Ya sea que estés atravesando estrés, recuperándote de una lesión, o enfrentando una condición de salud, puedes integrar la terapia de Reiki como parte de tu proceso natural de sanación.
La palabra Reiki (pronunciada rei‑ki) proviene del japonés y significa energía vital universal. Es una práctica holística que atiende la mente, el cuerpo y el espíritu, ayudando a equilibrar los centros energéticos y liberar bloqueos que impiden el flujo natural de bienestar.
​
Cuando la energía se armoniza, se dirige hacia los espacios físicos, emocionales, mentales y espirituales donde más se necesita. Por eso se dice que el Reiki trabaja sobre la causa profunda, no solo sobre los síntomas.
Los tratamientos pueden realizarse en cualquier lugar, aunque la mayoría de las personas prefieren una habitación tranquila y silenciosa.

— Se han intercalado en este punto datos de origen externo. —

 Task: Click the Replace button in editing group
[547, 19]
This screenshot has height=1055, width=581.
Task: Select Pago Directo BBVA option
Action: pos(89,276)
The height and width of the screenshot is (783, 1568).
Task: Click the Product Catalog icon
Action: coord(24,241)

Durante la sesión, te recuestas o te sientas completamente vestido, permitiendo que la energía haga su trabajo mientras tú simplemente respiras y recibes.
Durante una sesión de Reiki, el practicante coloca suavemente sus manos sobre tu cuerpo o justo por encima de él para ayudarte a sentir calma y relajación profunda. Muchas personas notan cambios desde la primera sesión: claridad mental, alivio emocional, bienestar físico o una sensación espiritual renovada. Incluso quienes llegan con dudas suelen sorprenderse y decir simplemente: “Wow” se sienten mas ligero.
​
Las sesiones suelen durar 60 minutos, aunque pueden ir de 20 a 90. Según tu salud y tus necesidades, puedes recibir Reiki semanal, quincenal o mensualmente. Si atraviesas una condición seria, es útil recibirlo con mayor frecuencia.
El Reiki es seguro, suave y no invasivo; actúa siempre en beneficio del bien mayor y no tiene efectos secundarios. Aunque normalmente no está cubierto por seguros médicos, puede acompañar cualquier proceso de salud. No importa la condición: el Reiki puede ayudarte.
El Reiki puede acompañarte en muchos procesos de salud, desde un hematoma leve hasta la recuperación de una cirugía. Su energía induce una relajación profunda que reduce tensión y dolor muscular, libera estrés, acelera la sanación y mejora el bienestar general.
​
Apoya la capacidad natural del cuerpo para curarse, equilibrando el campo energético y aliviando dolor. Muchas personas lo usan para manejar estrés, ansiedad, depresión, insomnio, dolor crónico, fibromialgia y recuperación quirúrgica.
​
También ayuda a liberar emociones como la ira o el resentimiento. El Reiki se integra fácilmente con tratamientos médicos y otras terapias holísticas.
En esencia, te brinda calma, relajación y equilibrio interior.